Letters From The Middle East

Letters From The Middle East

Desert Sands 'Neath Silver Stars -- Benjamin Morrison's poems.
"...hasn’t this war made many things possible, even a free tour to the Holy Land?"

In January 1915 the Ottoman Empire invaded Egypt, a British Protectorate. Although the Turks didn’t achieve their objective – the Suez Canal – it was sometime before they were driven out of Sinai. Tom Scott, from Lerwick, who had joined the Australian army, wrote about his experiences at Rafah. It was a decisive battle, and he was wounded in it. He was to lose his life in the fighting in 1918.

Later on the British forces advanced into Palestine, and Britain and France were able to control most of the Middle East as protectorates. The war in the Holy Land was a different one from the Western Front. One Shetland correspondent, Benjamin Morrison, noted it was "a war of movement".
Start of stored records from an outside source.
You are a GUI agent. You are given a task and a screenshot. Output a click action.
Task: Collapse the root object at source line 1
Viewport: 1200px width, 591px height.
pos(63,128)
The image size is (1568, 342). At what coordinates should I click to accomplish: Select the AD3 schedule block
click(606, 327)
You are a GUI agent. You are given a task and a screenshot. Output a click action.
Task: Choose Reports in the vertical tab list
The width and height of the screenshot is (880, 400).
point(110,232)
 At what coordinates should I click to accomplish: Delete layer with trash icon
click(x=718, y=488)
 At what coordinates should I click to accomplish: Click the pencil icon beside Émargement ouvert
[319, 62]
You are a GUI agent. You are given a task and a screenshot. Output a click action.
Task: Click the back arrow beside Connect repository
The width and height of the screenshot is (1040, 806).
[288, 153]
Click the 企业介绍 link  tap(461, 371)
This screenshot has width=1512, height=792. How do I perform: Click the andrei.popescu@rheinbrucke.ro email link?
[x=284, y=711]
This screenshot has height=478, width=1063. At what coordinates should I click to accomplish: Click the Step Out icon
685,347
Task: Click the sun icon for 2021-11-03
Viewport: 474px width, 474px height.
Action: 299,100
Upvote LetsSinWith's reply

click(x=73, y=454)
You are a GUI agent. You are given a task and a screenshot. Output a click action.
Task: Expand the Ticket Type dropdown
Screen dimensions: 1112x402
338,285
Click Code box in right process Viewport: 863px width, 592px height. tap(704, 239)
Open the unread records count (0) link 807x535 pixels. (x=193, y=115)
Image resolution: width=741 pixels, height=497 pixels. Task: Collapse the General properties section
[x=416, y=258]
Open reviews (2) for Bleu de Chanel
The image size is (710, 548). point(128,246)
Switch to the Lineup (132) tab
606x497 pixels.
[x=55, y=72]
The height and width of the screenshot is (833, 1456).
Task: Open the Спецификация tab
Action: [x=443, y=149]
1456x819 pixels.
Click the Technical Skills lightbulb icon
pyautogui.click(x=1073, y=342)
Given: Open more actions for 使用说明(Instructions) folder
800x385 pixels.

Benjamin Morrison was a rather lyrical correspondent, and not surprisingly a poet. The Shetland News published a letter written by him to a Mr Royston, who ran a charity providing walking sticks. Benjamin Morrison was in hospital, probably due to illness. He was later wounded in the by shrapnel. He survived the war, but suffered poor health, with attacks of malaria. He died in 1935 in Lerwick.